The second possible outcome is that the various MVPDs and vMVPDs that keep cable distribution going will come to a similar conclusion. Wolk says, “They’ll slowly begin to realize that the amount of money they spend on carriage and retrans fees and maintaining their set top boxes and apps isn’t being offset by subscription fees and ad revenue and that it no longer makes sense to view the whole thing as a loss leader to get people to sign up for broadband.”
If the various parties are smart, die-hard linear TV consumers won’t really notice the change, which will be presented as a series of “upgrades” that still give viewers access to hundreds of linear channels. Those channels will, of course, be part of the various FASTs (Free Ad-Supported Streaming TV), not separate networks, but a well-designed UX will make that largely unnoticeable.
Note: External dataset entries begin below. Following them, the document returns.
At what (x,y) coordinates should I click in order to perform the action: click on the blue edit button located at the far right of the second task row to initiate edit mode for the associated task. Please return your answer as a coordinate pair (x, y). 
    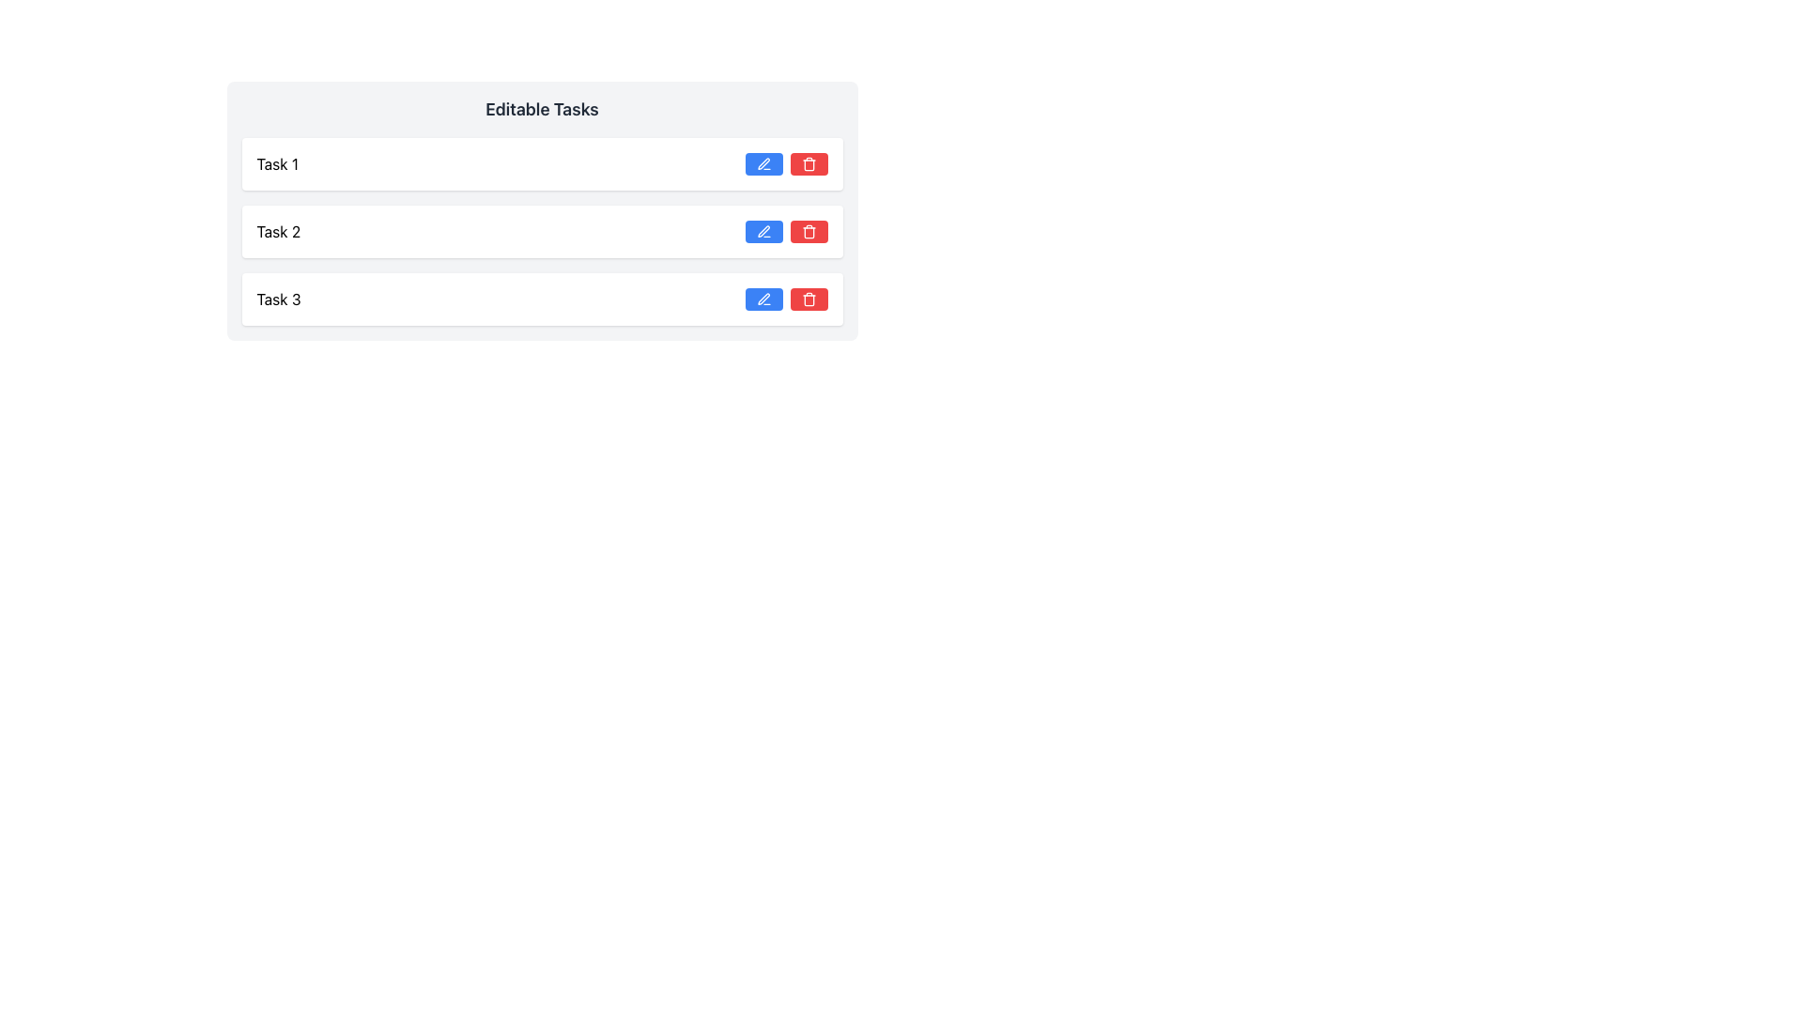
    Looking at the image, I should click on (764, 230).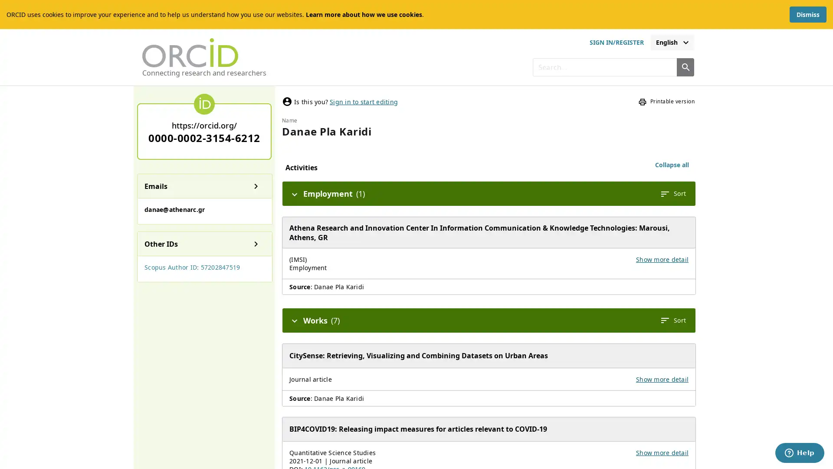 This screenshot has height=469, width=833. I want to click on sign in or register, so click(616, 42). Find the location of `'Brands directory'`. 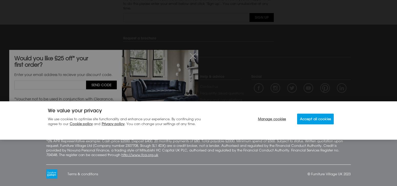

'Brands directory' is located at coordinates (110, 93).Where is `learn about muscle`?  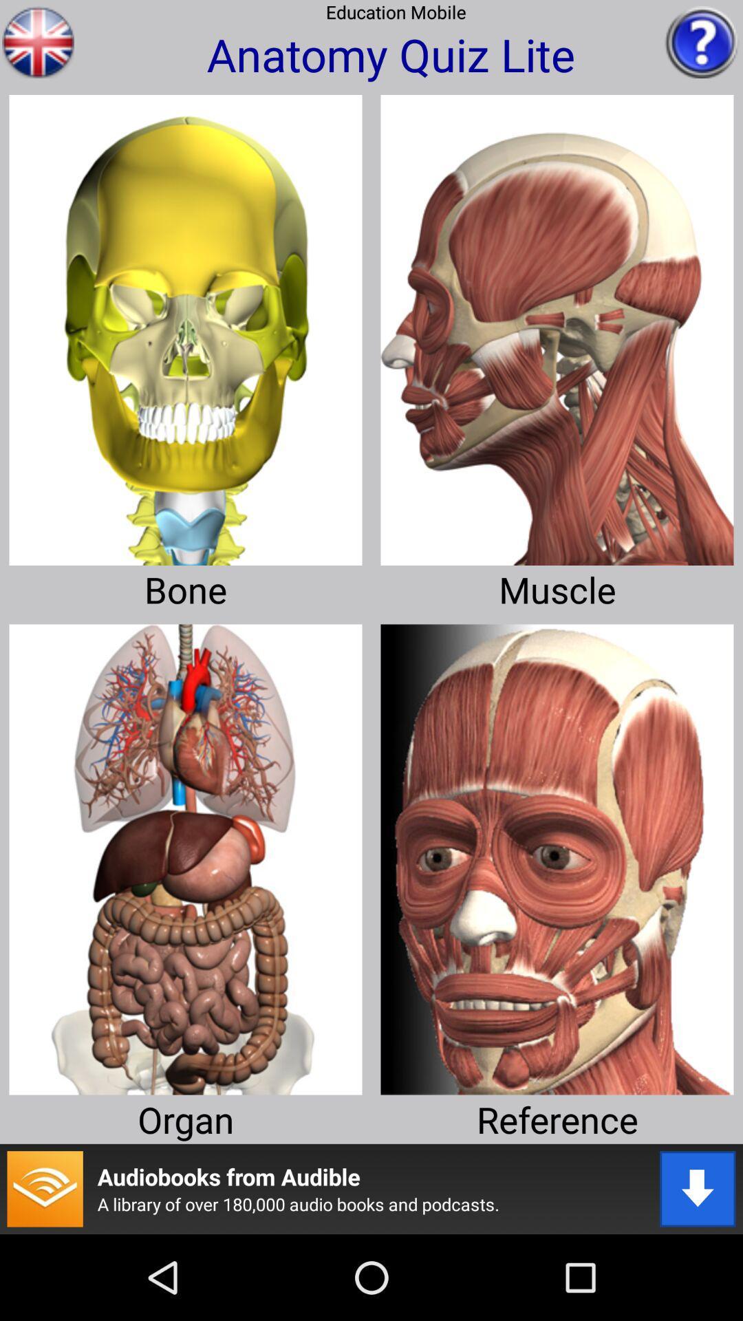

“New streaming bundles will take the edge off the confusion of á la carte, which will still be available as an option, but an increasingly unattractive one, devoid of the price come-ons the various services will have on offer for viewers who sign up for yearlong bundles.”
Over-the-air broadcast is the last piece here, says Wolk, and while it’s easy to predict that it will just fade away, that’s an unlikely outcome for both legal and economic reasons.
“Local broadcasters have been making a to do about ATSC 3.0 for a while now, but it remains to be seen if there’s much of a market for over the air TV at all once pay TV delivery goes to full time streaming.”
The bottom line is that traditional pay TV won’t disappear. It will merely be reincarnated in a brand new form, one that is no more or less dramatically different than the one that arose when the industry shifted from broadcast to cable back in the 1980s.